Une autre application, le bridge complet sur implants, va remplacer toutes les dents d’une mâchoire. Plutôt que de mettre un implant par dent manquante, on va, suivant la mâchoire et le patient, se limiter à poser entre 6 et 8 implants seulement, qui viendront soutenir un bridge couvrant l’intégralité de la mâchoire.

2/Les piliers locators

Pour maintenir une prothèse amovible complète, on pouvait proposer au patient de lui poser 4 implants afin de répartir les charges notamment lors de la mastication, mais également de la stabiliser. Puis l’on clipsait la prothèse sur des piliers spécifiques appelés « locators ». Les dernières études ont démontré qu’il était plus efficace de poser 2 implants seulement sur le devant de sa mâchoire.

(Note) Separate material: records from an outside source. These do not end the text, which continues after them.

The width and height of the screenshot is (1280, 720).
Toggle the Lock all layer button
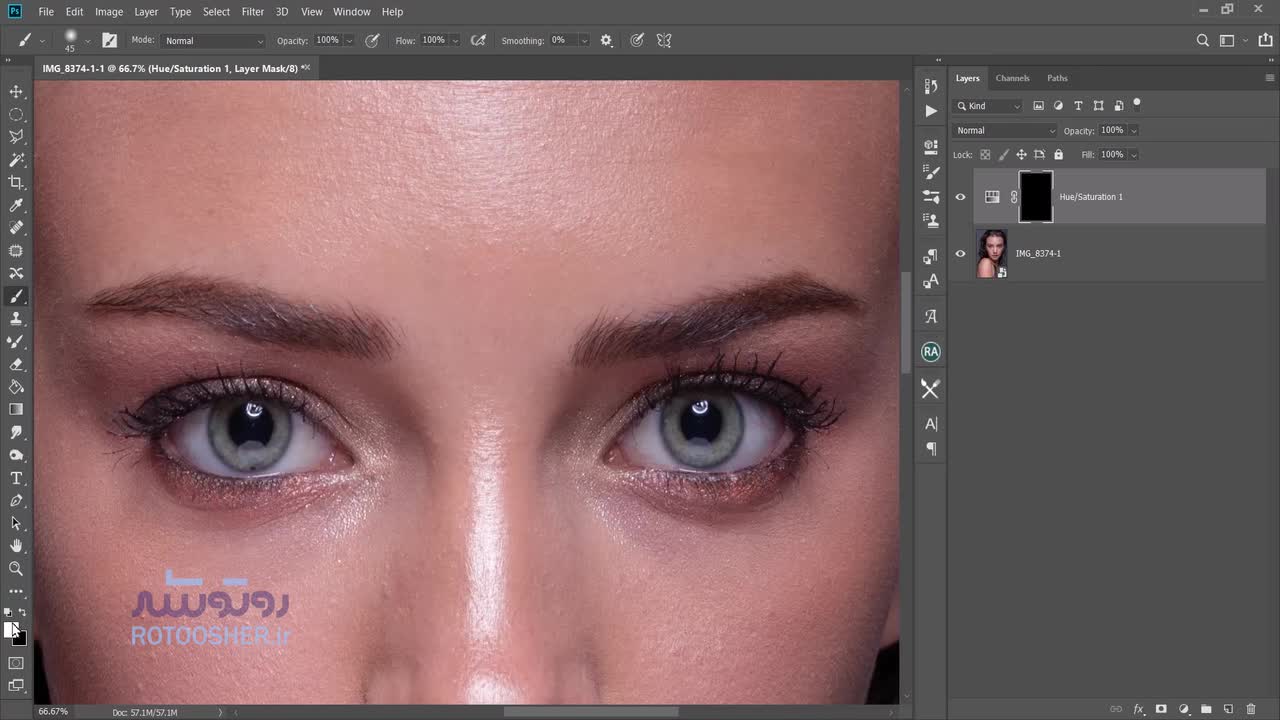point(1058,155)
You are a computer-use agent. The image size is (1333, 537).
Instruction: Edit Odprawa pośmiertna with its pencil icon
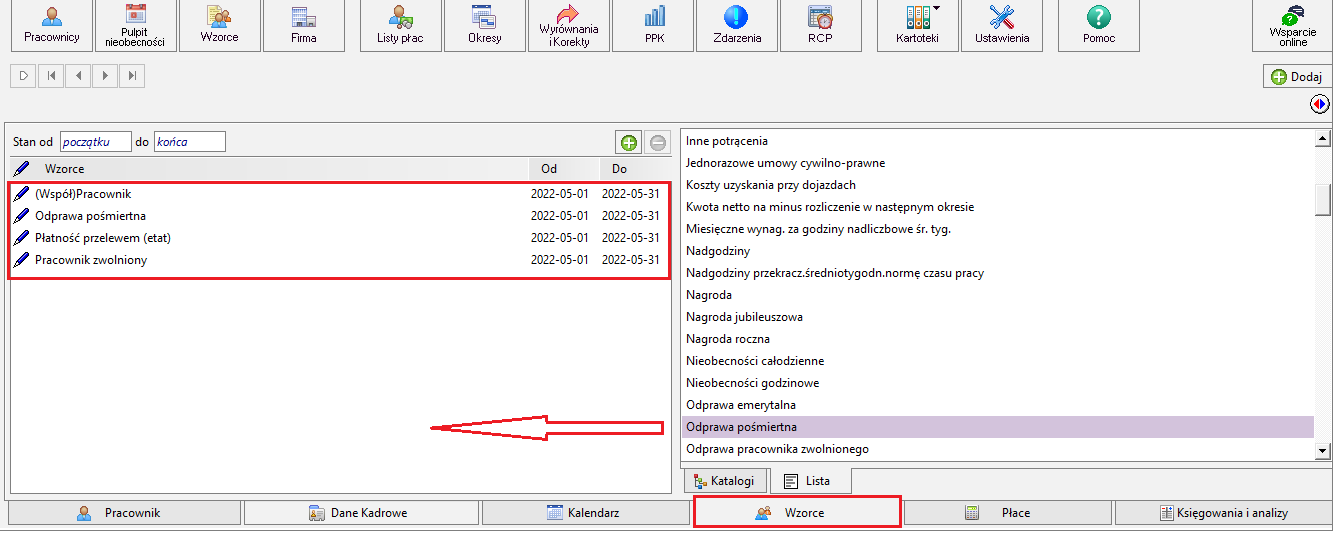[x=21, y=215]

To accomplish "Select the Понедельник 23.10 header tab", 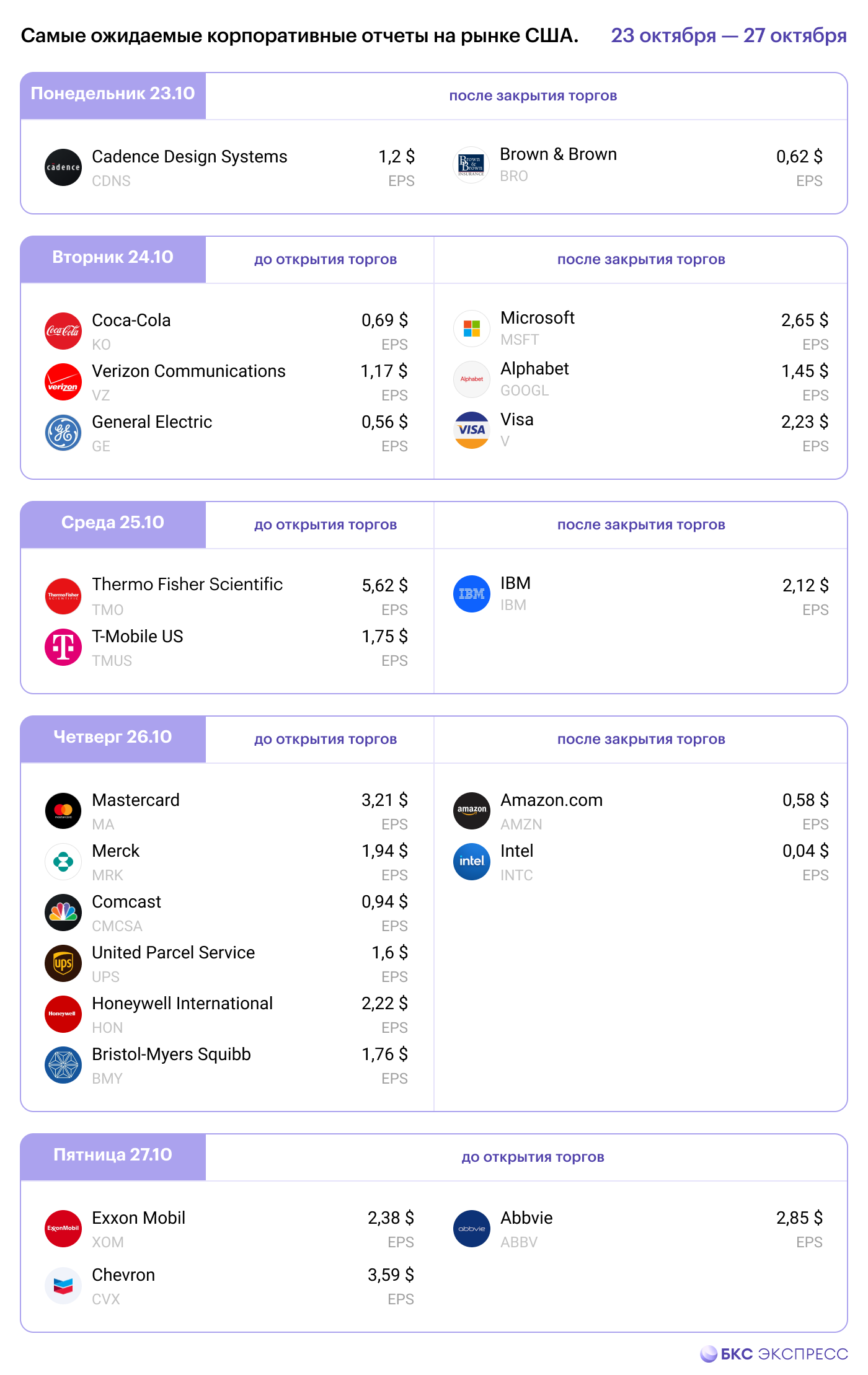I will pos(113,94).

La prothèse complète n’est pas rigidifiée, ce qui permet au système entier de gagner en flexibilité et d’éviter de trop fortes tensions sur les implants. Ainsi le système proposé est plus fiable et plus durable, en plus d’être moins cher !

3/La technique du « All on 4 »

Lorsque la masse osseuse n’est pas assez importante, il est possible d’utiliser des techniques faisant appel à la longueur des implants. Parmi elles se trouve le « all on 4 » qui permet de réduire le nombre d’implants à 4 au lieu de 6 voire 8. Les implants plus longs ou angulés permettent d’atteindre des masses osseuses plus importantes lorsque la quantité d’os est jugée trop faible. Développée dans les années 90, cette technique a fait de nombreux émules ces dernières années. Cependant, le recul manque pour évaluer le succès à long terme du « All on 4 ».